SB2017082324 - Fedora 25 update for drupal8
Published: August 23, 2017 Updated: April 24, 2025
Security Bulletin ID
SB2017082324
Severity
Medium
Patch available
YES
Number of vulnerabilities
3
Exploitation vector
Remote access
Highest impact
Code execution
Breakdown by Severity
- Low
- Medium
- High
- Critical
Description
This security bulletin contains information about 3 secuirty vulnerabilities.
1) Security restrictions bypass (CVE-ID: CVE-2017-6923)
The vulnerability allows a remote attacker to gain unauthorized access to views.The vulnerability exists due to a design error within views subsystem/module, which does not restrict access to the Ajax endpoint to only views configured to use Ajax.A remote unauthenticated attacker can read or update the displayed data via filter parameters.
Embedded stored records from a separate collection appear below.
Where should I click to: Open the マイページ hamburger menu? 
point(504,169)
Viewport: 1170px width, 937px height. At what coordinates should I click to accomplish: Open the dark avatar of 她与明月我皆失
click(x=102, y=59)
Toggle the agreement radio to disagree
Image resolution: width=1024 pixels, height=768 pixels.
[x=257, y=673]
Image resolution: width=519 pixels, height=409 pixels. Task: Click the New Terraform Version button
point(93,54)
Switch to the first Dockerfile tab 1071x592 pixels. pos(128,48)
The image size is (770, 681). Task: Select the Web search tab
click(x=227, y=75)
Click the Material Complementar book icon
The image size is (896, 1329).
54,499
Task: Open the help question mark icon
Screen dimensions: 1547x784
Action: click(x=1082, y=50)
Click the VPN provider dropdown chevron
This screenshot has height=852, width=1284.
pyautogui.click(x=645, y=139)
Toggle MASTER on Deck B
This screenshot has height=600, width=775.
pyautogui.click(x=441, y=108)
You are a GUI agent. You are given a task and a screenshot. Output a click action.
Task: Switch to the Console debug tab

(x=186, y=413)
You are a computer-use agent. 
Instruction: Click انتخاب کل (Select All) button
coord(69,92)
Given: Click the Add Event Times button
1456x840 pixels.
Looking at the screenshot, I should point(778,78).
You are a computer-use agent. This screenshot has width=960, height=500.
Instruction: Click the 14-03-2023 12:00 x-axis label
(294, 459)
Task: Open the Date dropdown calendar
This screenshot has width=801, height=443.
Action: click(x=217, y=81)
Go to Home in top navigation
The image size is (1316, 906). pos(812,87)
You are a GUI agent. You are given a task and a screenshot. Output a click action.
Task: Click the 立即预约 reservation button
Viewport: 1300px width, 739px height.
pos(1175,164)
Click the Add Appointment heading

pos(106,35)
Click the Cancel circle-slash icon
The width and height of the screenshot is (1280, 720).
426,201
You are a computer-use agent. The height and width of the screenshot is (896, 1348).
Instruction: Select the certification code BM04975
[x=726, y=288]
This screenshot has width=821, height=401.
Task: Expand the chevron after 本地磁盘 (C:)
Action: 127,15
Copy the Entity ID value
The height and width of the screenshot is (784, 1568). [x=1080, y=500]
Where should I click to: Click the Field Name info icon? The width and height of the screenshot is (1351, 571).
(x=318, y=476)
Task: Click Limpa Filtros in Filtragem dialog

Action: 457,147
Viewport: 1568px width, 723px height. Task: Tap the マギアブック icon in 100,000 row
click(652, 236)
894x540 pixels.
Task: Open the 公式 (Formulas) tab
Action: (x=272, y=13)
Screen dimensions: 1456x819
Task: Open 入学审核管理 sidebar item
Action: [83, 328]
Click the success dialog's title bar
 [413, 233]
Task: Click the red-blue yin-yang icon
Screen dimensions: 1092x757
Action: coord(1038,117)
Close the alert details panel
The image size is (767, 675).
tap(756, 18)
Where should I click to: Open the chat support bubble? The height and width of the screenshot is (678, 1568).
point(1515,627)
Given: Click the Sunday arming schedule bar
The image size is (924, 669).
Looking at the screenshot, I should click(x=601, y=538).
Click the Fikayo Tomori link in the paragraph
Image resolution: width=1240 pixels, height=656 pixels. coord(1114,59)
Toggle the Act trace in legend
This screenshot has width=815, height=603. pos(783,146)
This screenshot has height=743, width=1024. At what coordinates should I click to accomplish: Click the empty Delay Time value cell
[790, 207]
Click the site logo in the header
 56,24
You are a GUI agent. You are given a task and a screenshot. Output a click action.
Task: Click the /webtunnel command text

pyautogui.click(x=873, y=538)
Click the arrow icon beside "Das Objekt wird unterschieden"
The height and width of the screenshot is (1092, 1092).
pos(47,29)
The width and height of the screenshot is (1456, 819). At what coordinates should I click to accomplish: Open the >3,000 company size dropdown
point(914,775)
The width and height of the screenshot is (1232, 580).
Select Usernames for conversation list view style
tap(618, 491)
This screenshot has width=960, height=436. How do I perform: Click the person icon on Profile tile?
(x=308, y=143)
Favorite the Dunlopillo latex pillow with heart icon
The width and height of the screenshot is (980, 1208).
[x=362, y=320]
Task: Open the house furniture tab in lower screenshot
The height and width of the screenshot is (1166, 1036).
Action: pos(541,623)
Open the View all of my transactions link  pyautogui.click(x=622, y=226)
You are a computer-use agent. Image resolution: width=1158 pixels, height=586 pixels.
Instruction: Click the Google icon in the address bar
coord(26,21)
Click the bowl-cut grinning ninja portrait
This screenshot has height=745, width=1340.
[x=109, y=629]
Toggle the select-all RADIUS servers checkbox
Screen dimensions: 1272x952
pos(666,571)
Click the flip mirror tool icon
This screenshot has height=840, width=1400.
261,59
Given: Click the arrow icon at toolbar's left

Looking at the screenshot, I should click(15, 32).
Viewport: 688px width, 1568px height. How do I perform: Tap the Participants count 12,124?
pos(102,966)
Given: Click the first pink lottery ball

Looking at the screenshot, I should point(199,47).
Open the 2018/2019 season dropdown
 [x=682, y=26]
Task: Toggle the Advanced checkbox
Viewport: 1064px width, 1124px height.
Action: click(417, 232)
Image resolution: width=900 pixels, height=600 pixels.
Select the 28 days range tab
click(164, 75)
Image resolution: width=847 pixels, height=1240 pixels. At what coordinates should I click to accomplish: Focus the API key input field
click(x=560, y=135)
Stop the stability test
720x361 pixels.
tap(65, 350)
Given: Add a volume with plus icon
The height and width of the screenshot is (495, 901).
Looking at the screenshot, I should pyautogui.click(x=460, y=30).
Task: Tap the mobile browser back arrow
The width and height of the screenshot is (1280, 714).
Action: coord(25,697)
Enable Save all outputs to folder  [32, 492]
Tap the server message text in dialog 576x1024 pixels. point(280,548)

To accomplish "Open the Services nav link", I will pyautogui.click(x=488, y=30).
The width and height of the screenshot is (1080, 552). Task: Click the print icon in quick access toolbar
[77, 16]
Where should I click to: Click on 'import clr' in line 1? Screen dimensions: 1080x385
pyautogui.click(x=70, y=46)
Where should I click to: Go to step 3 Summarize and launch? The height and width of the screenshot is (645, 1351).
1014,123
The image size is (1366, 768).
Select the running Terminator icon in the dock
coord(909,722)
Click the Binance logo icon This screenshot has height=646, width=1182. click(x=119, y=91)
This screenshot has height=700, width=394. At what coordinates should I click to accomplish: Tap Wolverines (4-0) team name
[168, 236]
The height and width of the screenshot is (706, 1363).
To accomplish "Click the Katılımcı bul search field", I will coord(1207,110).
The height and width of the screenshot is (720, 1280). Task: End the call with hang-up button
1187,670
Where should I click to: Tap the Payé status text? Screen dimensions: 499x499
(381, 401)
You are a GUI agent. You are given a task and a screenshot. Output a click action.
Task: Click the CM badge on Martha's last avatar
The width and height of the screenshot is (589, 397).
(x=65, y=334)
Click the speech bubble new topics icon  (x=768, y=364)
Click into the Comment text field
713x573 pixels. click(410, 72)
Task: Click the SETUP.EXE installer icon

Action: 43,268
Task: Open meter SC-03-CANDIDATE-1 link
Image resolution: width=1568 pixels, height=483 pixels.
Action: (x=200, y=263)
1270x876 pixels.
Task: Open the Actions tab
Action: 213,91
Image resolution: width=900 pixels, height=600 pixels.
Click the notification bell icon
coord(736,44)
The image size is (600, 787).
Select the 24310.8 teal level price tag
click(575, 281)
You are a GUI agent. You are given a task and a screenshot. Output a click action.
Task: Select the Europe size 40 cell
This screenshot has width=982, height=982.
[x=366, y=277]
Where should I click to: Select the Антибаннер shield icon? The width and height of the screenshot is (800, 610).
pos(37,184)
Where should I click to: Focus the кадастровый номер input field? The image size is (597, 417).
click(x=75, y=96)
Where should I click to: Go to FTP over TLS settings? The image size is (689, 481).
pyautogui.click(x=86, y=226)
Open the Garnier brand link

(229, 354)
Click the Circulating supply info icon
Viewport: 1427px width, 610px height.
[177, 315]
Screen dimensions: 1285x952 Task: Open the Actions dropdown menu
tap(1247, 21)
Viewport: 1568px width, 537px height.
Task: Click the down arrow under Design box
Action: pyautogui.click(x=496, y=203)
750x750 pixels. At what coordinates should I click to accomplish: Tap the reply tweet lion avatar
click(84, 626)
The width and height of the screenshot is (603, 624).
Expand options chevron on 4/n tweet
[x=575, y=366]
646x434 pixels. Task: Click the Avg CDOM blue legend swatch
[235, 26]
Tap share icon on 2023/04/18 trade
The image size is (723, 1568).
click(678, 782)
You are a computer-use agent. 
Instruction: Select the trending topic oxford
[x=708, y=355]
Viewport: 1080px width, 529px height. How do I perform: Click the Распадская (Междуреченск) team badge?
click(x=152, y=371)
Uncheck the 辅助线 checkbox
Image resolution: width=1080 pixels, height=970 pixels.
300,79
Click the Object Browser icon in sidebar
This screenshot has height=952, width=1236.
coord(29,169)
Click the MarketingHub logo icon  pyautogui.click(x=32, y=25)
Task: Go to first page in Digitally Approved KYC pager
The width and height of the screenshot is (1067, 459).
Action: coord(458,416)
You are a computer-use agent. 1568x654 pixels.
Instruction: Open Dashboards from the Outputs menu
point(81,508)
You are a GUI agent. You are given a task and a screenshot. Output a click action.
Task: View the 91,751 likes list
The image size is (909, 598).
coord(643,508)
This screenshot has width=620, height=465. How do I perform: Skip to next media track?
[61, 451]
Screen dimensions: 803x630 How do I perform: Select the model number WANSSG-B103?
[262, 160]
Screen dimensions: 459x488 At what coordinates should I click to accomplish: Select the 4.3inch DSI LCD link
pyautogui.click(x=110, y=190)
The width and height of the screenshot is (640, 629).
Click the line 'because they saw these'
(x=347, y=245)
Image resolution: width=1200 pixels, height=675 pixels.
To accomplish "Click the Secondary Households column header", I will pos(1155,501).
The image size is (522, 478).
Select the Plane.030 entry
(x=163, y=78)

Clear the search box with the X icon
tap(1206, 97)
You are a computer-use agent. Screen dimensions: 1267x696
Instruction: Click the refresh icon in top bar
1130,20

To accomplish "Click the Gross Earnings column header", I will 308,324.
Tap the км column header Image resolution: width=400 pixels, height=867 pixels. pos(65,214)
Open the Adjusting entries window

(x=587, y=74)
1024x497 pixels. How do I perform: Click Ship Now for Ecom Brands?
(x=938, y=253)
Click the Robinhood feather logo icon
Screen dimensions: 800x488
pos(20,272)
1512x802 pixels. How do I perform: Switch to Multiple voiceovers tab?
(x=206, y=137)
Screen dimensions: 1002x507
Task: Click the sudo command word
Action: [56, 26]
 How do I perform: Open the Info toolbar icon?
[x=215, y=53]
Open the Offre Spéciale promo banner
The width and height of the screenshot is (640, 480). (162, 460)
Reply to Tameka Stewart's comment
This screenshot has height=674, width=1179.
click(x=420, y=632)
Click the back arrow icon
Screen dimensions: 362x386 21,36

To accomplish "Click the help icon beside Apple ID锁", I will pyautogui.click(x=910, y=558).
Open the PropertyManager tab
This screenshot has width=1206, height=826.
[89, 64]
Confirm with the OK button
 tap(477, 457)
Successful exploitation of the vulnerability may allow an attacker to gain unauthorized access to views.
2) Security restrictions bypass (CVE-ID: CVE-2017-6924)
The vulnerability allows a remote attacker to gain unauthorized access to views.The vulnerability exists due to a design error within RESTful Web Services (rest) module. A remote unauthenticated attacker can use REST API functionality to publish comments without approval.
Successful exploitation of the vulnerability may allow an attacker to post unauthorized comments.
3) Security restrictions bypass (CVE-ID: CVE-2017-6925)
The vulnerability allows a remote attacker to gain unauthorized access to entities.The vulnerability exists due to a design error within entity access system. A remote unauthenticated attacker send a specially crafted request to the vulnerable website and view, create, update, or delete entities that do not have or not use UUIDs, and entities that have different access restrictions on different revisions of the same entity.
Successful exploitation of the vulnerability may allow an attacker to read, create, modify or delete arbitrary entities on vulnerable website.
Remediation
Install update from vendor's website.